Soon after its injection into orbit, the two solar panels of CARTOSAT-1 were deployed. The satellite health is being continuously monitored from the Spacecraft Control Centre of ISTRAC at Bangalore with the help of its network of stations at Bangalore, Lucknow, Mauritius, Bearslake in Russia and Biak in Indonesia. Further operations on the satellite like, checking out the various subsystems,, switching on the cameras, and, finally, orbit trimming will be carried out in the coming days.

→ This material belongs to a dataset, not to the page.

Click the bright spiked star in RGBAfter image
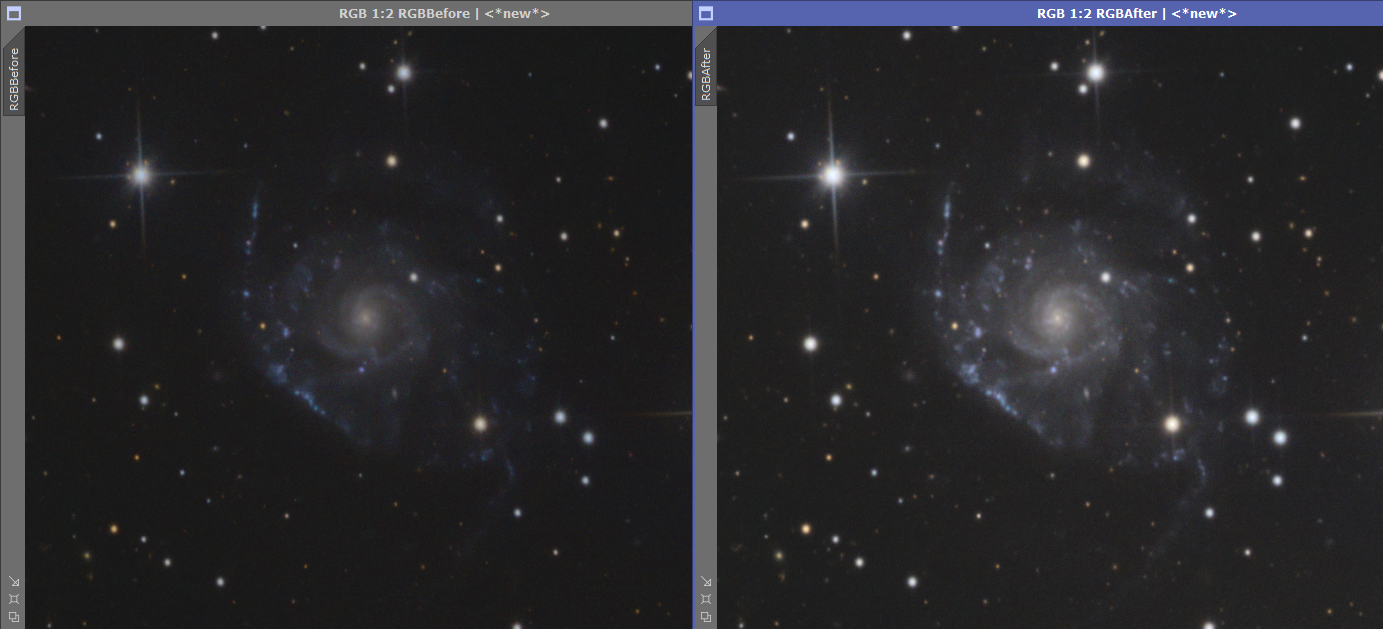Image resolution: width=1383 pixels, height=629 pixels. pos(833,178)
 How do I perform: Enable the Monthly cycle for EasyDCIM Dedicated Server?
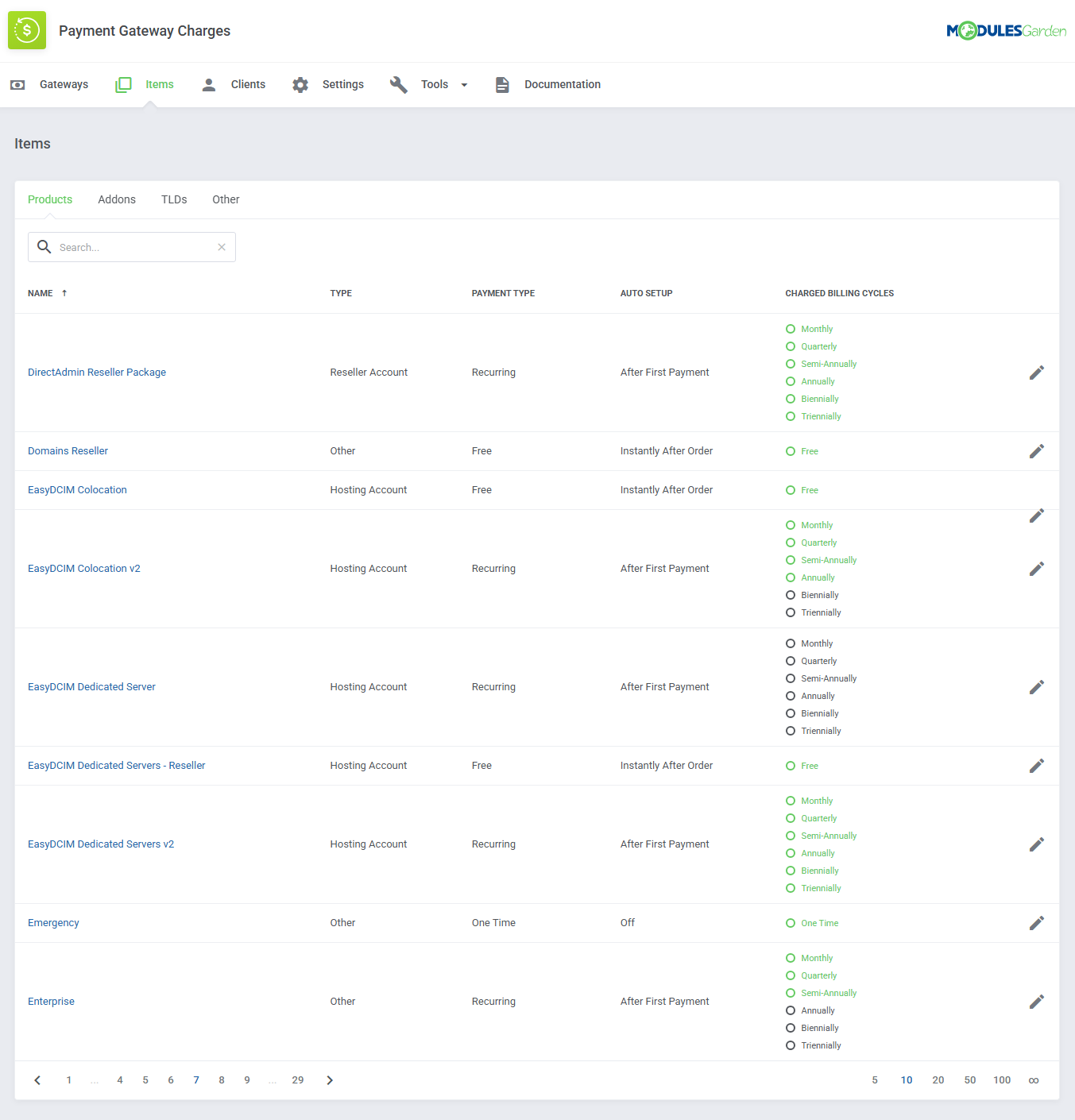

With ISRO Satellite Centre (ISAC), Bangalore, as the lead Centre, CARTOSAT-1 was realised with major contributions from Space Applications Centre (SAC), Ahmedabad, LPSC at Bangalore, and IISU, Thiruvananthapuram. ISTRAC is responsible for initial and in-orbit operation of CARTOSAT-1. The National Remote Sensing Agency (NRSA), Hyderabad receives and processes the data from CARTOSAT-1.

HAMSAT: HAMSAT is a Micro-satellite for providing satellite based Amateur Radio services to the national as well as the international community of Amateur Radio Operators (HAM). It will meet the long felt need of the Amateur Radio Operators in the South Asian region who possess the required equipment and operate in the UHF/VHF band based Satellite Radio Communication. One of the transponders of HAMSAT has been developed indigenously involving Indian Amateurs, with the expertise of ISRO and the experience of AMSAT-INDIA. The second transponder has been developed by a Dutch Amateur Radio Operator and Graduate Engineering student at Higher Technical Institute, Venlo, The Netherlands.

HAMSAT is India's contribution to the international community of Amateur Radio Operators. This effort is also meant to bring ISRO's Satellite services within the reach of the common man and popularise Space Technology among the masses.

With the successful launch of CARTOSAT-1 and HAMSAT today, PSLV has reiterated its reliability and versatility for launching satellites of different weight classes precisely into specified orbits.